Document text
Miryam's Original Recipe

Yield: 6 servings

Ingredients:

1.5 lbs organic chicken breast, cut into pieces
10 oz mushrooms, sliced
2-3 tablespoons olive oil

Almond Sauce:

2 Tbsp olive oil
1 slice of whole grain bread
1/2 cup almond flour or almond meal
3 garlic cloves, chopped
1/2 cup white wine
1 1/2 cup organic chicken stock
Salt and pepper to taste

Directions:

In a heavy bottom saute pan over medium to high heat brown chicken. About 5-8 minutes. Transfer chicken to a plate and set aside.

To make the almond sauce, heat the olive oil in the same skillet in which the chicken was brown and add the bread broken into small pieces. Add the almonds and garlic and cook for an additional minute or so. Pour in the wine and boil for 1-2 minutes.

Transfer the almond mixture to a food processor or blender. Add the chicken stock and blend until smooth.

Return almond sauce so the sauce pan and add the chicken and mushrooms. Simmer for 10-15 minutes. Taste the sauce and season to taste with salt and pepper. You may use some green scallions or parley for garnish.

This is best served hot with some oven fried potatoes.

Source data

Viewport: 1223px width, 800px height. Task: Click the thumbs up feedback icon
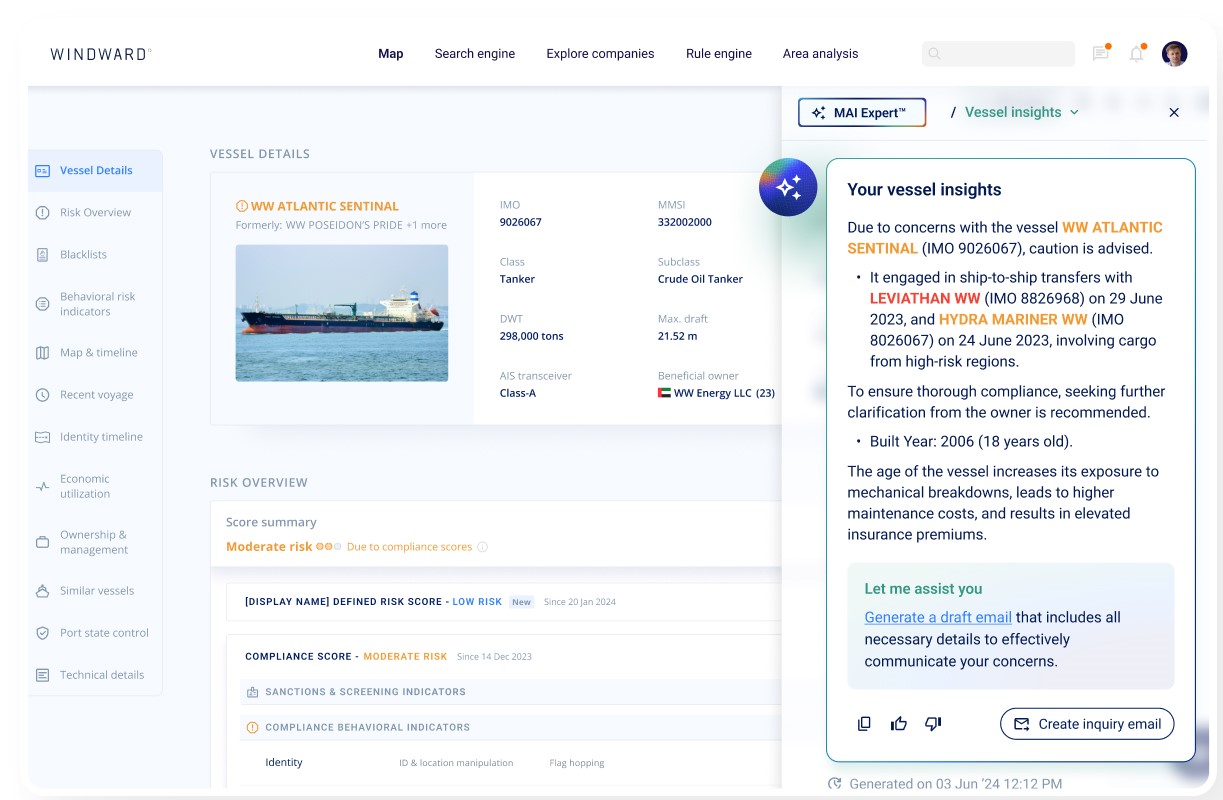click(x=899, y=724)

Problem to solve
Please pick up the chicken and almond sauce recipe after its last sentence and write the next part. The listing has no part in this.

Written answer
Nutrition facts calculated based on the recipe yielding 6 servings and serving with oven fried potatoes.

5 comments

  1. this dish looks so good. often times i associate Spanish food with red meat since I rarely find chicken on the menu. Love this, chicken and mushrooms are a great combo.

  2. Que rico y la salsita me ha encantado…besos, espero que todo vaya bien..

  3. How interesting! Bread + almond flour? Very, very interesting. I’ll definitely try this! I always make the same old chicken recipes. I’m sure my husband will be happy to have something different. :)

  4. My mother always made this, a little different but always good and filling, especially when you have a lot to feed! This is one of my favorite dishes.I love all your recipes. They are good and easy to make.